This is the first of a projected full price series
to cover Tallis’s complete surviving output from his fifty years of
composition, and will include the sacred and secular music, and instrumental
material, much of which is as yet unrecorded; this should cover nine
discs. Great attention is to be paid to performance detail including
pitch, pronunciation and the music’s liturgical context, and as a result
new editions of the music are required, many of which will be published
by the Cantiones Press.
This recording includes church music written during
the first decade of his career, probably between 1530 and 1540. Relatively
little is known about Tallis’s life, particularly about his early years.
He was probably born in Kent during the first decade of the sixteenth
century, and is first noted as an organist at Dover Priory, a small
Benedictine monastery consisting of about a dozen monks. The next record
is in 1537-8 in London at the parish church of St-Mary-at-Hill in Billingsgate,
where a choir was maintained capable of singing music in five parts,
its repertory including Masses, antiphons, music for the Lady Mass and
‘carolles for cristmas’. In 1538, Tallis had moved to the Augustinian
abbey of Holy Cross at Waltham in Essex, a monetarily well endowed establishment,
very able to maintain a Lady Chapel choir. However, eighteen months
later, the abbey was dissolved during the course of the English Reformation.

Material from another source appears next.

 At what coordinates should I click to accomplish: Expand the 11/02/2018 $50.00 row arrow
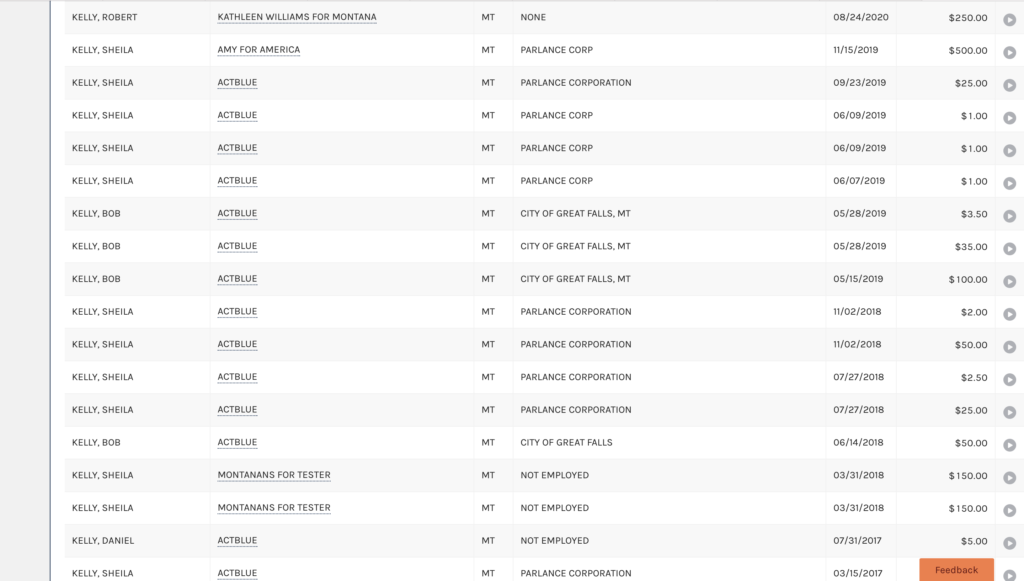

He then became a noted lay-clerk at Canterbury Cathedral (the archbishop
at this time was Thomas Cranmer) where he stayed for two years before
being appointed a Gentleman (singer) of the Chapel Royal, where he stayed
for the rest of his life.
All the works on this disc are from Tallis’s early
compositions; Ave Dei patris, Ave rosa spina and Salve inemerata are
votive antiphons (settings of devotional texts sung after Compline,
the final service of the day, in front of the image or altar of the
saint to whom the text was addressed). Missa Salve intemerata is a small-scale
setting of the English Mass, whilst Ora pro nobis (An Alleluia) and
Euge celi porta are two items from the Lady Mass (the special votive
Mass of the Virgin) (a votive Mass is one offered with a particular
‘intention’ or one offered in honour of a saint on some day other than
the feast of that saint)
The Chapelle du Roi is a choir of ten young singers
specialising in the performance of sacred renaissance music and was
founded in October 1994. Its conductor, Alistair Dixon, is an early
music singer and conductor. He was educated at Millfield School as a
music scholar and graduated from Liverpool University. In 1994 he was
appointed a Gentleman in Ordinary at Her Majesty’s Chapel Royal, and
founded Chapelle du Roi in the same year. Throughout the disc, the singing
of all parts is uniformly good, with very clear diction, as befits a
small group, and great attention to detail. In the first two items,
there is, in parts, some slight shakiness of intonation, soon recovered,
but unfortunately it occurs in the more exposed passages where it stands
out more. The confidence is recovered quickly in the more richly scored
ensemble passages. Talking about the scoring, those used to Tallis’s
later and more well-known works will be surprised at the bareness and
earlier sounding harmonies, much more related to Tallis’s predecessors
such as Ludford and Fayrfax (both composers’ works are available on
the ASV Gaudeamus label). At times this can sound quite bare and monastic
in origin, particularly when preceded by a plainchant introduction;
as one approaches the later works this "hair-shirt" sound
is replaced by the more familiar false relations and enriched harmonies
so typical of Tallis’s music. By the way, at school many of us performing
music of this period nicknamed the false relation as "the English
cadence"; does anyone else have memories of this rather apt title?
Besides the expertise of the choir and conductor, the
booklet is extremely well researched and the history of both Tallis
and the works themselves are given the most expert and scholarly treatment
(I am grateful for their content in the opening paragraph of this review).One
quibble though; the booklet does not state who is singing in what piece,
nor the number or type of voice used in each item - a surprising omission
in such an otherwise admirable issue. Translations from the Latin text
are given in English, French and German for all pieces. Throughout the
recording is excellent, with good presence and a satisfying surround.
Further discs are awaited with eager anticipation, and to anyone interested
in this period of English music, or those wanting to acquire knowledge
of the same, this disc is a must. Wholeheartedly recommended.